1. Onze maladies, pas onze vaccins

Le rapport sur la vaccination du Comité d’orientation de la concertation citoyenne sur la vaccination a bien été dévoilée le 30 novembre. Il propose en effet un élargissement temporaire de l’obligation vaccinale de l’enfant à onze maladies contre trois actuellement. Mais cela n’a pas exactement la même signification que « onze vaccins » différents puisqu’une seule injection cible plusieurs maladies (six, par exemple, pour le seul hexavalent).

Actuellement, les vaccins obligatoires concernent la diphtérie, le tétanos et la poliomyélite. A cette liste s’ajoutent huit maladies pour lesquelles le vaccin est « recommandé » : coqueluche, haemophilus influenzae de type B, hépatite B, rougeole, oreillons, rubéole, tuberculose et infections à pneumocoque. La proposition vise en fait à regrouper ces deux listes en une seule, de vaccination obligatoire.

2. Une proposition, pas une décision

Contrairement à ce qu’affirme la vidéo, ces propositions du comité ne sont pas des « vœux de fin d’année de la ministre de la santé, Marisol Touraine ». Rien n’a été décidé pour l’heure : le ministère s’est contenté d’indiquer début décembre que ces suggestions seraient « évaluées juridiquement et financièrement ».

Bien qu’il s’agisse d’un débat public souhaité par le ministère de la santé, ces propositions ont été formulées par un comité indépendant de seize personnes qui ont débattu pendant six mois, une démarche accompagnée d’une consultation en ligne qui a recueilli plus de 10 000 contributions.

Plusieurs personnalités ont exprimé des réserves face à cette proposition. Anne Chailleu, présidente du Formindep, une association qui défend une formation et une information médicales indépendantes, doute que ces propositions permettent de « rétablir la confiance » envers la vaccination et craint même l’inverse. « Etendre l’obligation vaccinale ? C’est un aveu d’échec », estime-t-elle.
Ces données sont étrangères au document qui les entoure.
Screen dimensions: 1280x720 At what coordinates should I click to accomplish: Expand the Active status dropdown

3. La proposition d’une « clause d’exemption » passée sous silence

Plus trompeur encore, le raisonnement du comité est complètement tronqué dans cette vidéo. L’un des arguments invoqués pour justifier sa proposition d’étendre la vaccination obligatoire est que la coexistence de deux statuts de vaccins (obligatoires et recommandés) n’aurait « plus de sens » aujourd’hui.

Mais est aussi question, en contrepartie du regroupement des deux statuts sous la seule étiquette de la vaccination obligatoire, de donner le droit aux parents de refuser la vaccination. Le comité propose en effet de créer une « clause d’exemption », qui se matérialiserait par la signature d’un document écrit, comme expliqué dans son rapport :

« Après entretien avec le professionnel de santé exposant les conséquences d’une telle décision, les parents s’engageront par écrit selon une procédure formalisée à assumer les responsabilités civiles de leur refus incluant un risque de non-admission de l’enfant en collectivité. Le refus sera porté sur le carnet de vaccination. A tout moment, les parents pourront revenir sur cette décision. »
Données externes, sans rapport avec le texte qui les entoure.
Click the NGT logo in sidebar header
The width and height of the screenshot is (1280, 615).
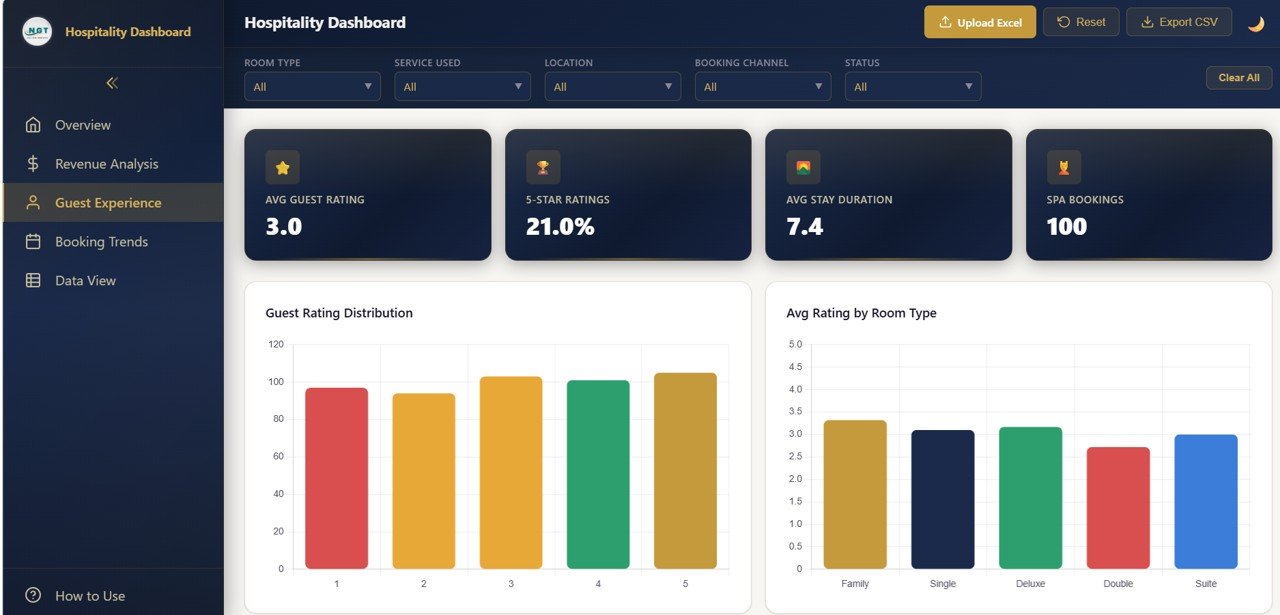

Alain Fischer, le président du comité, a néanmoins indiqué que cette clause pourrait être supprimée si elle était trop utilisée.

Sous couvert de dénoncer la politique du ministère de la santé, cette vidéo déforme donc le contenu de cette proposition, ses motivations, et la fait passer pour une décision entérinée. Elle joue également sur les peurs en présentant la vaccination comme forcément dangereuse, là où les préjugés ont déjà tendance à surestimer les risques des vaccins par rapport à leurs bénéfices avérés.